An international expert in border trade, Professor Godspower Felix, has disclosed that Nigerian shippers and manufacturers lost over N4.5 trillion to the 2019 border closure that lasted for one and half years.
Felix, who stated this while speaking with Daily Sun on the new year eve in Lagos, said that 2019 border closure was one of the policies that Federal Government got wrong.
He added that the policy brought huge losses on the economy and hardship on the border communities.
He said both shippers and local manufacturers suffered huge losses and incurred major lapses in financial transactions during the border closure, just as production lines have been shut down and workers were laid off.

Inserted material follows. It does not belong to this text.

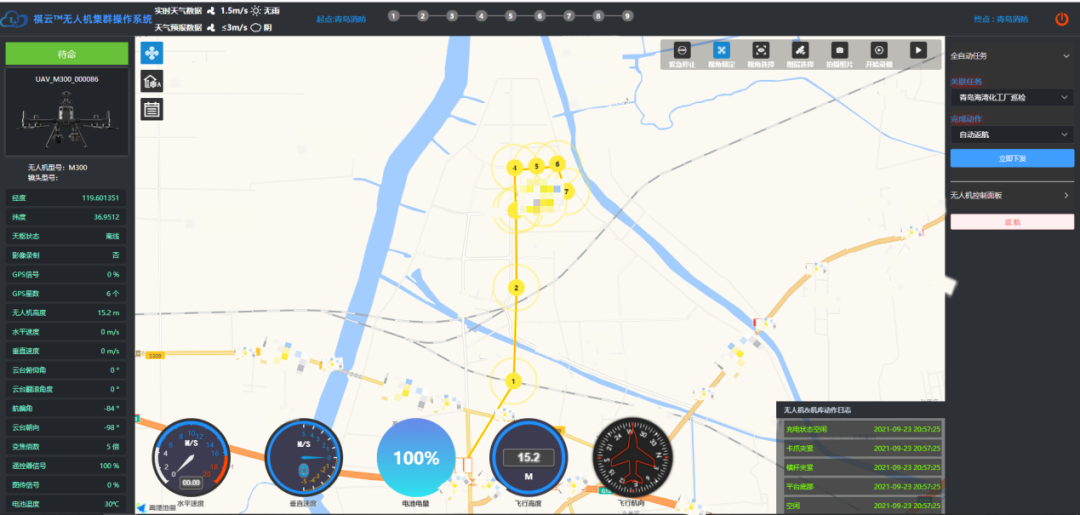Screen dimensions: 1080x515
Task: Select the blue drone icon on left toolbar
Action: click(x=152, y=53)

“The loses were in two folds. One, shippers lost over N3 trillion, while, on the other side, manufacturers lost over N1.5 trillion. Do you know that manufacturers whose raw materials were stuck at the border lost an average of N5 billion daily, as they are unable to bring in raw materials or export their finished products.” He said during the border closure, over 2,000 trucks ladened with various goods and raw materials were trapped and got rotten at various border posts, adding that perishable goods stocked in some warehouses got spoilt, expired and damaged.
According to him, food and beverage manufacturers are the worst hit owing to their inability to import already purchased raw materials while their finished goods meant for the ECOWAS sub-region and trans-Sarahan markets were prevented from leaving the shores of Nigeria through the border.

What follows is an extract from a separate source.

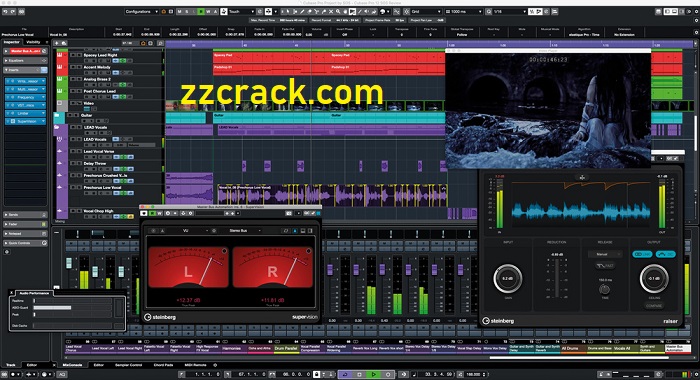
Task: Click the Limit button in Raiser output
Action: 642,254
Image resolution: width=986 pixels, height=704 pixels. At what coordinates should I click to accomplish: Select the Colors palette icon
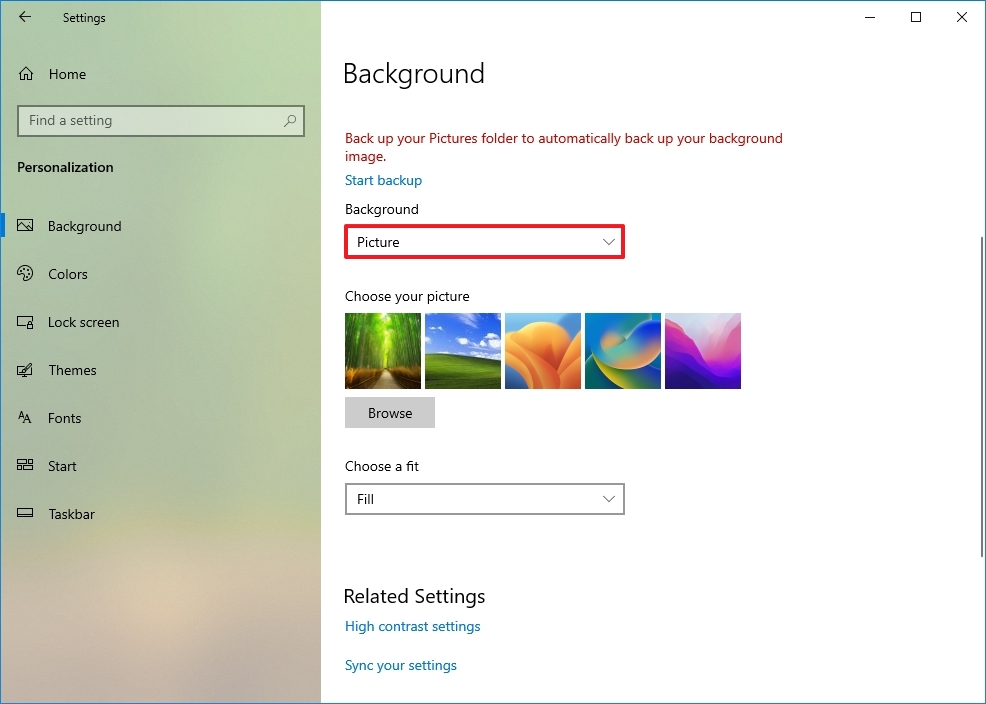[x=25, y=273]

“You don’t close your border for that long when you’re not in war. Now, Idiroko is under lockdown for months and business activities in that border have been paralysed. That border needs to be reopened for business.
“Government must engage experts, stakeholders and elders at this border to find a lasting solution to smuggling and killing of Customs officers. Shutting down the border is not the best solution,” he said.
However, he said the implication of the border closure is more than the gain. He said for instance, the government of Benin Republic had stopped all Nigeria-bound trucks laden with transit goods coming from Cote D’ivoire, Ghana and Togo.
“The Beninese government imposed new import duty of CFA9 million (N6.5 million) per transit truck on Nigeria-bound cargoes transiting through the country, which are exempted from all forms of duty under the Economic Community of West African States (ECOWAS) protocols on transit goods,” he said.
He hinted that thousands of trucks laden with Nigerian goods were trapped following the decision of the government of Benin Republic on transit cargo, adding that the decision was been taken as part of their retaliation of the Nigerian border closure of 2019 and the current closure of Idiroko border.